Multiple Reconfigurable Intelligent Surfaces Aided Vehicular Edge Computing Networks: A MAPPO-Based Approach

Reconfigurable intelligent surface (RIS) is envisioned as a new technology to improve the quality-of-service in vehicular edge computing (VEC) networks due to its ability to change the wireless radio propagation environment. In this paper, we study multi-RIS-assisted VEC networks, where vehicle user equipments (VUEs) can offload tasks to nearby base stations (BSs) which offer efficient computation edge services (ESs). Meanwhile, the individual virtual machine (VM), which is defined as a software clone of the VUE's service environment containing the profile and application to run the VUE's tasks, need to be migrated to the same ES for offloaded task completion.

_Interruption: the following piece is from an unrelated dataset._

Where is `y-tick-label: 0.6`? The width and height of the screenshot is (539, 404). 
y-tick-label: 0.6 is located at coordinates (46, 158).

Accordingly, we formulate a throughput maximization problem for multi-RIS-assisted VEC networks via jointly optimizing the selected ESs, the deployment locations of RISs, and reflection matrices of RISs, subject to the maximum tolerable delay. To solve the non-convex mixed-integer nonlinear optimization problem, we propose an efficient algorithm based on multi-agent proximal policy optimization (MAPPO) with the centralized training and decentralized execution (CTDE) framework, where two types of heterogeneous agents are considered. In particular, several tricks such as reward normalization, orthogonal initialization, and learning rate decay are adopted to accelerate the convergence of the proposed algorithm. Numerical simulation results show that the throughput obtained by the proposed MAPPO-based scheme outperforms that obtained by the scheme without multi-RIS 26.41% and that obtained by the scheme without service migration 23.65%, respectively. Moreover, compared to other conventional multi-agent reinforcement learning (MARL) algorithms, the proposed algorithm converges faster.